R. P. L’appellation se répand et certains le revendiquent alors qu’ils ne sont que des showrooms ou de simples laboratoires d’usage, sans aucune place pour l’expérience, les connaissances et la parole de l’utilisateur. Nous avons rédigé une charte avec nos premiers adhérents, qui pourrait servir de base à un label. Le Forum des LLSA s’y prépare activement, nous avons rencontré dans ce sens le ministère de la Santé. En revanche, il ne faudrait absolument pas régir les Living Labs par décret : cela introduirait une forme de normalisation. Alors que l’innovation est justement tout l’inverse.

 

Propos recueillis par Noémie Gilliotte. Photo : Thomas Gogny pour Direction[s]

Carte d'identité

Nom. Robert Picard

Formation. Ingénieur général des mines, docteur en sciences de gestion.

Parcours. Cadre dirigeant de diverses structures publiques et privées (information et télécom), dirigeant de PME (conseil stratégique et management).
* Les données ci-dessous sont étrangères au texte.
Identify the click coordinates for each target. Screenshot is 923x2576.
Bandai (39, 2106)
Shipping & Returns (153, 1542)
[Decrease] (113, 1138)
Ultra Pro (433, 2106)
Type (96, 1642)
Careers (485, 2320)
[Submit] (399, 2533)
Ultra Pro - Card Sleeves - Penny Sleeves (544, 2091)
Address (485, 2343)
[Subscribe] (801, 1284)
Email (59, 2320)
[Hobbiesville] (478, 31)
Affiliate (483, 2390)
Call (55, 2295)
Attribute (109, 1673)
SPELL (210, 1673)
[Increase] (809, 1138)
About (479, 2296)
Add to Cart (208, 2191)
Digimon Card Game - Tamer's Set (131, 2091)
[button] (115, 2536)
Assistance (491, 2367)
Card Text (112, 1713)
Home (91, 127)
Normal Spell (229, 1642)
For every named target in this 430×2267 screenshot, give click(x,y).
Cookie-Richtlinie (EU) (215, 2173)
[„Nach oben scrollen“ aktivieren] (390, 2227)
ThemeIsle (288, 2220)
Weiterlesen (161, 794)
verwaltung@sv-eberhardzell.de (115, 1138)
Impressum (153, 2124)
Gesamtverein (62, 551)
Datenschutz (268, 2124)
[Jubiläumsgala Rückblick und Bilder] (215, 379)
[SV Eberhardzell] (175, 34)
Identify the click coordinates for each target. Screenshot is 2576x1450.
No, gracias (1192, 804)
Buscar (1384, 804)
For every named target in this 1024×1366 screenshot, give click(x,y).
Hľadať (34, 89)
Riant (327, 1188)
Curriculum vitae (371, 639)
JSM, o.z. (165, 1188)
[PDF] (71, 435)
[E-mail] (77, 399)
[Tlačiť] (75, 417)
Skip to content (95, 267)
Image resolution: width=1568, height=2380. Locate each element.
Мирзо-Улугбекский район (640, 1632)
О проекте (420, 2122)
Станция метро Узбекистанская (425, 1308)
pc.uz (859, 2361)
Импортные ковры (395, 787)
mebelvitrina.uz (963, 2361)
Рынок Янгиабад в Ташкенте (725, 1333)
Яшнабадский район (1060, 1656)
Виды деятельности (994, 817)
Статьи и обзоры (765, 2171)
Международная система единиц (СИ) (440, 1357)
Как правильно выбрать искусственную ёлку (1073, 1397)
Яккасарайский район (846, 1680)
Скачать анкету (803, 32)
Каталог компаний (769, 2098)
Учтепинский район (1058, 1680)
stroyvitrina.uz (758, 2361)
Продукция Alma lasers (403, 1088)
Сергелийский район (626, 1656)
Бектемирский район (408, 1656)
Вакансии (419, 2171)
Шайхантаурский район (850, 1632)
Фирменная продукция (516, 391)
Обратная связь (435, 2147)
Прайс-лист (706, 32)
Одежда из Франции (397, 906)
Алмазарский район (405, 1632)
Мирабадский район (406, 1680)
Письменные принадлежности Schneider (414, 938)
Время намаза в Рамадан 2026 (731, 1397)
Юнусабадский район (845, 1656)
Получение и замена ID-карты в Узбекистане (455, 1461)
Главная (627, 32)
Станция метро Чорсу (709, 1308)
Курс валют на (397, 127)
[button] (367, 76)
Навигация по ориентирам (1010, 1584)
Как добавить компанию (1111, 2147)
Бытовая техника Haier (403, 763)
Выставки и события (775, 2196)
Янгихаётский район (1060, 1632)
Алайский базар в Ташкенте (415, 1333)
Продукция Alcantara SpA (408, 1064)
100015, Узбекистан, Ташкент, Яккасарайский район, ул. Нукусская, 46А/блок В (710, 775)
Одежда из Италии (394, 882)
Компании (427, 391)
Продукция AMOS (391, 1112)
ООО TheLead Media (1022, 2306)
En 2007, expert en accessibilité numérique auprès de Patrick Gohet, pour le bilan de la loi Handicap de février 2005.

Fonctions actuelles. Référent santé du Conseil général de l’économie (CGE), cofondateur avec Antoine Vial, médecin et expert en santé publique, du Forum des Living Labs en santé et autonomie (Forum LLSA).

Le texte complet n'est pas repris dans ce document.